[Entries for locating described items]
------

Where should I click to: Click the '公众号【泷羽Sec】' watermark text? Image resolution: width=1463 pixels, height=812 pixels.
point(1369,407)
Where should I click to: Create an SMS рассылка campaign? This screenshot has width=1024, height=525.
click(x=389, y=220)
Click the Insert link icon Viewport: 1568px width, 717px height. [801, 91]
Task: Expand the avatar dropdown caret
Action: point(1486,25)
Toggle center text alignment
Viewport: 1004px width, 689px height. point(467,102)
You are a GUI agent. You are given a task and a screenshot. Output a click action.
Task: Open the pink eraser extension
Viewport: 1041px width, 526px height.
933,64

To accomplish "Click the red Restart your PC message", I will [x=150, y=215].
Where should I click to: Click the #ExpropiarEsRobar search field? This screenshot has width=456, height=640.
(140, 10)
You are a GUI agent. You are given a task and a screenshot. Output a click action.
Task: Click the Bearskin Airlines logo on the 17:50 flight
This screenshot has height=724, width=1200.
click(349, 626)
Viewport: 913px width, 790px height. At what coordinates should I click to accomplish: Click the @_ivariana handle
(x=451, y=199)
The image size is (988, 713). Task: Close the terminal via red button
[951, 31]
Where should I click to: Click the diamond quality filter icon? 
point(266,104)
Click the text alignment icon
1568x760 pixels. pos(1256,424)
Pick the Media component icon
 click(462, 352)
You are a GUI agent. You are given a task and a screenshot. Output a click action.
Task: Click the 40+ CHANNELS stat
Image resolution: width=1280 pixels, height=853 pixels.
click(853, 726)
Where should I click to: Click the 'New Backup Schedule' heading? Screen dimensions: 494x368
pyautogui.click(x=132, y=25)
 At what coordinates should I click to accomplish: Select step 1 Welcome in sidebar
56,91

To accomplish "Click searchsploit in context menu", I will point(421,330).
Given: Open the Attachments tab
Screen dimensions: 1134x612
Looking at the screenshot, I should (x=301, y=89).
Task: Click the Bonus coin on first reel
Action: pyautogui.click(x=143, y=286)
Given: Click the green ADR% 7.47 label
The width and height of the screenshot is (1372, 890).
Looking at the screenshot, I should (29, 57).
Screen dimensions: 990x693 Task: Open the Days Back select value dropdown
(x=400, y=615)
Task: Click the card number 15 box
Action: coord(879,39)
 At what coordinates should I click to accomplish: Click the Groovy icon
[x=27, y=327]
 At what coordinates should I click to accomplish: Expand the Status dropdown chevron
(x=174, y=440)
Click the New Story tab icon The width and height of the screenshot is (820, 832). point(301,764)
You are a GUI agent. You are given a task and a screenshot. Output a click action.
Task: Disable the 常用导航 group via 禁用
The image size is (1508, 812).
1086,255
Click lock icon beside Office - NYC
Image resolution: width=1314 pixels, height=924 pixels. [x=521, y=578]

------

**Task objective:** Output everything in the entries above from the line containing "At what coordinates should I click to accomplish: Expand" down to the line containing "Click the New" as a JSON list of strings, one string per line, skipping blank lines.

**Output:**
[
  " At what coordinates should I click to accomplish: Expand the Status dropdown chevron",
  "(x=174, y=440)",
  "Click the New Story tab icon The width and height of the screenshot is (820, 832). point(301,764)"
]